=== Begin Enclosure ===

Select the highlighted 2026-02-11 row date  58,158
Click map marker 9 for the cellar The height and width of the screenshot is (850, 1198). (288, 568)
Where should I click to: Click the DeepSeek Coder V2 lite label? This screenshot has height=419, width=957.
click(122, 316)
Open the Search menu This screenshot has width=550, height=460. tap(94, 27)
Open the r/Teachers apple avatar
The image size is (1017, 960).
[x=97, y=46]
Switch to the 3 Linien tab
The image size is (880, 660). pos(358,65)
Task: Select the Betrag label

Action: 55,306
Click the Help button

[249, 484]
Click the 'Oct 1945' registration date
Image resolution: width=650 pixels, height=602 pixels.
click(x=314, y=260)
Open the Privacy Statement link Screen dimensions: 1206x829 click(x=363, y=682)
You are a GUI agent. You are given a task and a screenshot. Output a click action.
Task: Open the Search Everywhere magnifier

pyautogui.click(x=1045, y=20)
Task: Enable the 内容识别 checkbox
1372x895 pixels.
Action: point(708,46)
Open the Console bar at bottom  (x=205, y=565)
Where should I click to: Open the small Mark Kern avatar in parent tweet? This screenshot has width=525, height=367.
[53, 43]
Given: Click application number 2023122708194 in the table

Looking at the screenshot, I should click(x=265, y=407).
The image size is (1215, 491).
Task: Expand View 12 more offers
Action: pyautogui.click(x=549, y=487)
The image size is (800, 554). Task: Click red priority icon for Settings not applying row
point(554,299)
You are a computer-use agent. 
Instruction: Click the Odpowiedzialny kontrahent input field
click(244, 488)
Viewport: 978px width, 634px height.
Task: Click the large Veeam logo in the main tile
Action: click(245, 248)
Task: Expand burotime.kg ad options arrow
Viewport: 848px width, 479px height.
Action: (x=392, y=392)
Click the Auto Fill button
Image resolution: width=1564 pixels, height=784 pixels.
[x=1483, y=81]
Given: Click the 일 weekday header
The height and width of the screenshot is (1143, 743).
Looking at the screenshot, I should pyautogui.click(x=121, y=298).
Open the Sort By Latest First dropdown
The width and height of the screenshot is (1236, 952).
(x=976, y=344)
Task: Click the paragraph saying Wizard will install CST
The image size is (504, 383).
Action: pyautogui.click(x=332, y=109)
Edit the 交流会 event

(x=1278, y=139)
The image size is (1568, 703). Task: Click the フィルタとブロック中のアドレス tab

=== End Enclosure ===

Beginning with the line holding "The image size is (1017, 960)." and ending with the line holding "Click the 'Oct 1945' registration date", write out the stretch of material above exactly; add no further lines.

• **EXERCISE RESPONSE**
The image size is (1017, 960).
[x=97, y=46]
Switch to the 3 Linien tab
The image size is (880, 660). pos(358,65)
Task: Select the Betrag label

Action: 55,306
Click the Help button

[249, 484]
Click the 'Oct 1945' registration date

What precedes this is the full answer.